**Entries supplied**
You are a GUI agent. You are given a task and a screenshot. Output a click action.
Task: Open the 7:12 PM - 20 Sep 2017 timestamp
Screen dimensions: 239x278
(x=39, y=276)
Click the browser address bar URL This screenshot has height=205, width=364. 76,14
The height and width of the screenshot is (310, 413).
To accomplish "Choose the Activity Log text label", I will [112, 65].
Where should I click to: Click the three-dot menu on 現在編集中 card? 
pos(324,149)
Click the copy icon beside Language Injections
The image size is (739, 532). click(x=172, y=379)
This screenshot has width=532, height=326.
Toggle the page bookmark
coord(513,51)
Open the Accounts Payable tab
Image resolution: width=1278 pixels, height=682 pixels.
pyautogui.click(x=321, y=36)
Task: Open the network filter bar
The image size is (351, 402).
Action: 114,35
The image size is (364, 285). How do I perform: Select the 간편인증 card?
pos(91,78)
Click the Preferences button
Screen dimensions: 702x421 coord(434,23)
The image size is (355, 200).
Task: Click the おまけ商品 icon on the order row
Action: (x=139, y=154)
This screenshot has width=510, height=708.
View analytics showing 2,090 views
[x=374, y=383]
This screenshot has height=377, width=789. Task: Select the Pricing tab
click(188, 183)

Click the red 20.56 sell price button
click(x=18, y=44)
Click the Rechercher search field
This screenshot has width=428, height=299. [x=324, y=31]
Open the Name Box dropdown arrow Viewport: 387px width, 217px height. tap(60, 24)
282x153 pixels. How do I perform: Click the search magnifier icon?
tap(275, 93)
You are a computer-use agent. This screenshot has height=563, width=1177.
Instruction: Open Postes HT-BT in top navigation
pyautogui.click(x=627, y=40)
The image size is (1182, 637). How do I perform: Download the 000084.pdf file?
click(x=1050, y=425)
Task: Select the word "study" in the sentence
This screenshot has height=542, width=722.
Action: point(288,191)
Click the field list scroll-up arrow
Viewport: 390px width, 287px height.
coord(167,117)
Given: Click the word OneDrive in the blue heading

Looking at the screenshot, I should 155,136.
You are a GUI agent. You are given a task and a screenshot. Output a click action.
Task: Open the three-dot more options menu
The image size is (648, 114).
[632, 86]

**Work to be completed**
Every line of the listing should be repeated exactly.

**Answer to this problem**
You are a GUI agent. You are given a task and a screenshot. Output a click action.
Task: Open the 7:12 PM - 20 Sep 2017 timestamp
Screen dimensions: 239x278
(x=39, y=276)
Click the browser address bar URL This screenshot has height=205, width=364. 76,14
The height and width of the screenshot is (310, 413).
To accomplish "Choose the Activity Log text label", I will [112, 65].
Where should I click to: Click the three-dot menu on 現在編集中 card? 
pos(324,149)
Click the copy icon beside Language Injections
The image size is (739, 532). click(x=172, y=379)
This screenshot has width=532, height=326.
Toggle the page bookmark
coord(513,51)
Open the Accounts Payable tab
Image resolution: width=1278 pixels, height=682 pixels.
pyautogui.click(x=321, y=36)
Task: Open the network filter bar
The image size is (351, 402).
Action: 114,35
The image size is (364, 285). How do I perform: Select the 간편인증 card?
pos(91,78)
Click the Preferences button
Screen dimensions: 702x421 coord(434,23)
The image size is (355, 200).
Task: Click the おまけ商品 icon on the order row
Action: (x=139, y=154)
This screenshot has width=510, height=708.
View analytics showing 2,090 views
[x=374, y=383]
This screenshot has height=377, width=789. Task: Select the Pricing tab
click(188, 183)

Click the red 20.56 sell price button
click(x=18, y=44)
Click the Rechercher search field
This screenshot has width=428, height=299. [x=324, y=31]
Open the Name Box dropdown arrow Viewport: 387px width, 217px height. tap(60, 24)
282x153 pixels. How do I perform: Click the search magnifier icon?
tap(275, 93)
You are a computer-use agent. This screenshot has height=563, width=1177.
Instruction: Open Postes HT-BT in top navigation
pyautogui.click(x=627, y=40)
The image size is (1182, 637). How do I perform: Download the 000084.pdf file?
click(x=1050, y=425)
Task: Select the word "study" in the sentence
This screenshot has height=542, width=722.
Action: point(288,191)
Click the field list scroll-up arrow
Viewport: 390px width, 287px height.
coord(167,117)
Given: Click the word OneDrive in the blue heading

Looking at the screenshot, I should 155,136.
You are a GUI agent. You are given a task and a screenshot. Output a click action.
Task: Open the three-dot more options menu
The image size is (648, 114).
[632, 86]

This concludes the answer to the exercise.